◆ **Requirement**
Exactly as written, give again the line with "Click the LMS" and all subsequent lines through the end of the records.

BEGIN

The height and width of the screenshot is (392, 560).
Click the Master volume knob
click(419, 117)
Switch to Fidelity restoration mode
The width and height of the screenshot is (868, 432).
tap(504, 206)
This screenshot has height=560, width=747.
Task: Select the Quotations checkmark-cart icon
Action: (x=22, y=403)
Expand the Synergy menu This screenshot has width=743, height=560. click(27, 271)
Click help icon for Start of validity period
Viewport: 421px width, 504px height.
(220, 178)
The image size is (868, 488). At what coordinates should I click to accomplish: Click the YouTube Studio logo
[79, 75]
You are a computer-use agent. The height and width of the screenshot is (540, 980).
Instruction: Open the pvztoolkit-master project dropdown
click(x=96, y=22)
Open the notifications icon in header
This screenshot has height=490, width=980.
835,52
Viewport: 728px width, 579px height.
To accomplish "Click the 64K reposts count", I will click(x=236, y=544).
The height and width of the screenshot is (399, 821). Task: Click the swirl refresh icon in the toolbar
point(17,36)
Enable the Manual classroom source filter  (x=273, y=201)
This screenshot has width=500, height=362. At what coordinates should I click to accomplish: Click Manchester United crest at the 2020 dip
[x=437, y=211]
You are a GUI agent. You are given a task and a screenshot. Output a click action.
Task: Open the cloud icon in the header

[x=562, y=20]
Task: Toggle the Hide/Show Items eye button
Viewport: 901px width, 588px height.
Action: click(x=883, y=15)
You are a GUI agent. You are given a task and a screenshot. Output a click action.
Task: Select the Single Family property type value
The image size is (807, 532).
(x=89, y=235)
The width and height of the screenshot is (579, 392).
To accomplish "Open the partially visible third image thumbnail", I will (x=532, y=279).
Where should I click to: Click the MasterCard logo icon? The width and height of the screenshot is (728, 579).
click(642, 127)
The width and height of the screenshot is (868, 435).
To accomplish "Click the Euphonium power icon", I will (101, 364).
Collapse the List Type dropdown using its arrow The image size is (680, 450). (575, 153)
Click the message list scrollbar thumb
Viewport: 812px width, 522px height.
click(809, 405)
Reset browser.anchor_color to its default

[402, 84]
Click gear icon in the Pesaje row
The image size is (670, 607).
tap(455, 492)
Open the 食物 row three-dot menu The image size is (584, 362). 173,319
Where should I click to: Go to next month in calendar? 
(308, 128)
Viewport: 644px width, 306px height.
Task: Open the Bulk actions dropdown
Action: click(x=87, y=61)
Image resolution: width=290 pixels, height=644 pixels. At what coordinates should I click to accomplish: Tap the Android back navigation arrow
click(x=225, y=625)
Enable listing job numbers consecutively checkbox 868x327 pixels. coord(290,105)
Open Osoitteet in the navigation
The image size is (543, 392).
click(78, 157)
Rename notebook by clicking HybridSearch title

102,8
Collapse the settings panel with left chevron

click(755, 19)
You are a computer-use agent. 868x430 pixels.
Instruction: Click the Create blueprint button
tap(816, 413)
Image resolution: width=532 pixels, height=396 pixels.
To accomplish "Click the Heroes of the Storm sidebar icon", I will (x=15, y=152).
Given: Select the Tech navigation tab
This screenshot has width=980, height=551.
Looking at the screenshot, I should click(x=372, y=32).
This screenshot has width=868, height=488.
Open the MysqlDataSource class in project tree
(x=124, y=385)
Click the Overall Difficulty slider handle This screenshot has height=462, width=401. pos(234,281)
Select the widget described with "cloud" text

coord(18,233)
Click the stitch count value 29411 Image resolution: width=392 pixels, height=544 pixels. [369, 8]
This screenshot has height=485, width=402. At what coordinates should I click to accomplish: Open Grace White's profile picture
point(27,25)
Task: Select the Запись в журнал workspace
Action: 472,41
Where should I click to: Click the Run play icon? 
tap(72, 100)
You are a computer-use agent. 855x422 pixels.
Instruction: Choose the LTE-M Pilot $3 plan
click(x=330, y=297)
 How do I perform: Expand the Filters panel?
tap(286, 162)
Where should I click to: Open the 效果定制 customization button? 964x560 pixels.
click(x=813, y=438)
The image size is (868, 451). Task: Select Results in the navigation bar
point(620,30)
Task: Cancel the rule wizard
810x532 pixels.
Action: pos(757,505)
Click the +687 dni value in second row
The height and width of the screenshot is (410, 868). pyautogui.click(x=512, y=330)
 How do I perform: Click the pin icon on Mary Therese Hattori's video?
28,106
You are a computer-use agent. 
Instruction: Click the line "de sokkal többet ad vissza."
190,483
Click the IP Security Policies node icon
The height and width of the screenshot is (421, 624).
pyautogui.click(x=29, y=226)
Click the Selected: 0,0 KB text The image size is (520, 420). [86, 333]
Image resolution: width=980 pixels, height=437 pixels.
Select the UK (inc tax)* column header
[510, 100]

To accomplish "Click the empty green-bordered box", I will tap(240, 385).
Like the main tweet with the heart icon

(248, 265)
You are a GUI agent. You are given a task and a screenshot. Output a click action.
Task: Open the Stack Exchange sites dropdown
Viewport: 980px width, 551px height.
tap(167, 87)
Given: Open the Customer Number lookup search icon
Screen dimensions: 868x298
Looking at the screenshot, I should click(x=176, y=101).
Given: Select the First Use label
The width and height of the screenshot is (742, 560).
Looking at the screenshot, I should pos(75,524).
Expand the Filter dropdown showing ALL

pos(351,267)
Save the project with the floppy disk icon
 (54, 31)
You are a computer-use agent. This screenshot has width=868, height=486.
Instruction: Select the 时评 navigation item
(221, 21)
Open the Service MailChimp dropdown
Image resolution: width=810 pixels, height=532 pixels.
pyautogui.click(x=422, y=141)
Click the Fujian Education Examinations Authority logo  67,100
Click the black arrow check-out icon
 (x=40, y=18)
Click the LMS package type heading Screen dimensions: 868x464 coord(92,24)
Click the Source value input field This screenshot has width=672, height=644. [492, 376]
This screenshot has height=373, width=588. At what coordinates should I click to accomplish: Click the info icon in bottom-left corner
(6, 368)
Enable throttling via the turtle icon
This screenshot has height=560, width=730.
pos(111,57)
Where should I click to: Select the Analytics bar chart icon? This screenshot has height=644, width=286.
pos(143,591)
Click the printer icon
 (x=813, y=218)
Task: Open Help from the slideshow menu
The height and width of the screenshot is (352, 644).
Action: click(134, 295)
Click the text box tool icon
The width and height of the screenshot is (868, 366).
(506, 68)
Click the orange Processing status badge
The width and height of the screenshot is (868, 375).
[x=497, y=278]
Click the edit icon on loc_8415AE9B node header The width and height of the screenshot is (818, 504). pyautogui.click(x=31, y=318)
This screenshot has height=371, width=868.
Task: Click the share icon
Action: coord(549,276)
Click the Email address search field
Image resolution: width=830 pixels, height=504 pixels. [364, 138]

END

◆ **Answer to this task**
Click the LMS package type heading Screen dimensions: 868x464 coord(92,24)
Click the Source value input field This screenshot has width=672, height=644. [492, 376]
This screenshot has height=373, width=588. At what coordinates should I click to accomplish: Click the info icon in bottom-left corner
(6, 368)
Enable throttling via the turtle icon
This screenshot has height=560, width=730.
pos(111,57)
Where should I click to: Select the Analytics bar chart icon? This screenshot has height=644, width=286.
pos(143,591)
Click the printer icon
 (x=813, y=218)
Task: Open Help from the slideshow menu
The height and width of the screenshot is (352, 644).
Action: click(134, 295)
Click the text box tool icon
The width and height of the screenshot is (868, 366).
(506, 68)
Click the orange Processing status badge
The width and height of the screenshot is (868, 375).
[x=497, y=278]
Click the edit icon on loc_8415AE9B node header The width and height of the screenshot is (818, 504). pyautogui.click(x=31, y=318)
This screenshot has height=371, width=868.
Task: Click the share icon
Action: coord(549,276)
Click the Email address search field
Image resolution: width=830 pixels, height=504 pixels. [364, 138]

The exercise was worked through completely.